Claimant indicates that its delay in filing the claim was reasonable because it believed OGS would honor its claim. In the Court's view, such an excuse is unreasonable. No detail is provided regarding the activity which occurred in the six-month period following the alleged date of accrual (see Court of Claims Act 10 [4]) and the Court is unable to conclude based upon the scant facts provided that the delay was reasonable. Notably, claimant could have extended its time to file a claim by the mere expedient of serving a notice of intention to file a claim (id.). Similarly deficient is claimant's counsel's conclusory allegations that the defendant had notice and an opportunity to investigate the claim. These allegations are unsupported by admissible evidence and the letters and charts submitted by counsel in reply fail to contain sufficient particulars of the claim to permit the Court to conclude that the defendant had notice of the claim and an opportunity to investigate the underlying circumstances. As a result, the Court cannot conclude that the defendant will suffer no undue prejudice in the event late claim relief is granted.

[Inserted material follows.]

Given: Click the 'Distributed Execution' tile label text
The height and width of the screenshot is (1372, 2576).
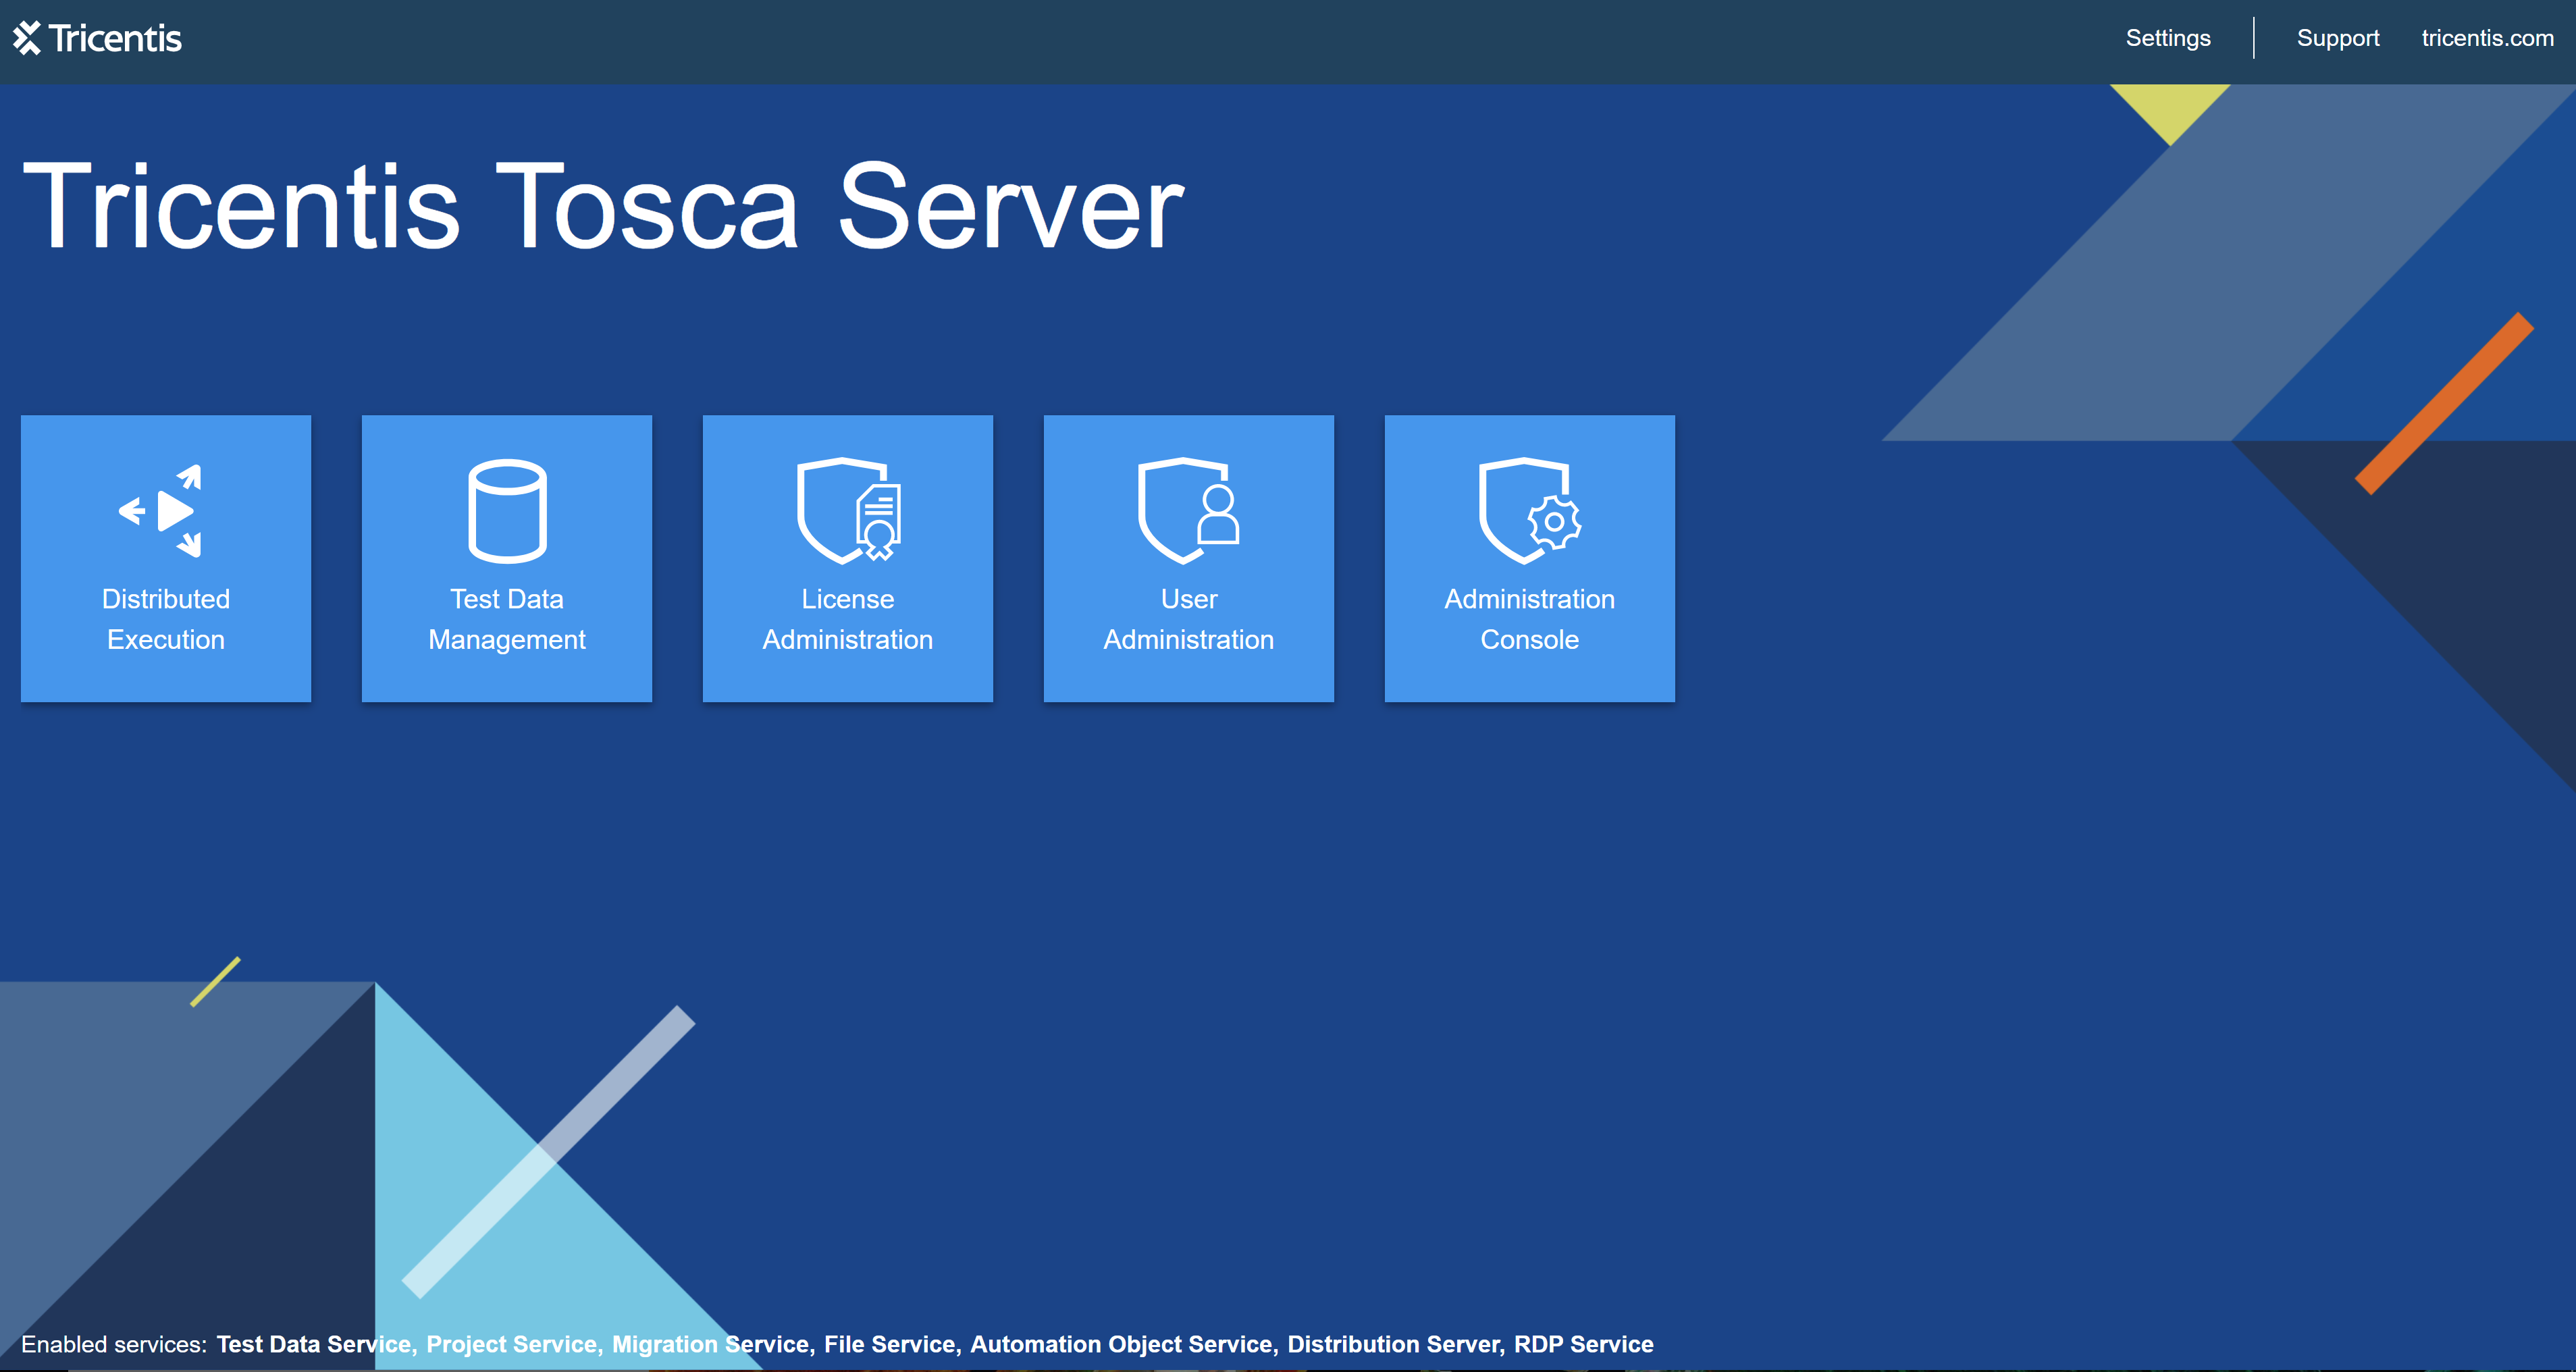Looking at the screenshot, I should (x=166, y=619).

Most importantly, the potential merit of the proposed claim is not apparent. The affidavit of Frank Maginelli, President of Framan Mechanical , Inc., fails to address the merits of the proposed claim, which is verified only by counsel. Nor do the various letters and charts submitted under cover of counsel's reply affirmation enable the Court to determine the claim's potential merit.

Finally, the causes of action sounding in unjust enrichment and quantum meruit are based entirely on the same facts as the breach of contract claim and therefore lack merit (see Clark-Fitzpatrick, Inc. v Long Is. R.R. Co., 70 NY2d 382 [1987] [it is impermissible to seek damages in an action sounding in quasi contract where the suing party has fully performed on a valid written agreement]).

Lastly, claimant's counsel indicates in a reply affirmation that no alternative remedies are available.

As the totality of factors weigh against granting claimant's cross-motion for late claim relief, it is denied.

Based on the foregoing, defendant's motion to dismiss the claim is granted and the claimant's cross-motion for leave to amend its claim and to file a late claim is denied.

March 23, 2010

Saratoga Springs, New York

FRANCIS T. COLLINS

Judge of the Court of Claims

The Court considered the following papers:

1) Notice of Motion dated September 10, 2009;

2) Affirmation of Frederick H. McGown dated September 10, 2009

with Exhibits;

3) Notice of Cross-Motion dated November 9, 2009;

4) Affidavit of Frank Manginelli sworn to October 29, 2009

with Exhibit;

5) Affirmation of Ira E. Dorfman dated November 6, 2009

with Exhibit.

6) Affirmation In Opposition of Frederick H. McGown dated November 23, 2009;

7) Affirmation in Reply of Ira E. Dorfman dated November 30, 2009.


2. Although the affidavit of Frank Manginelli sworn to on October 29, 2009 references the date of accrual as both March 26, 2008 and March 28, 2008, the affirmation of Ira E. Dorfman dated November 6, 2009 references only March 26, 2008 as the date of accrual.

3. The Court accepts the accrual date designated by the claimant as neither the claim nor the papers submitted on the motion permit a determination of the actual accrual date.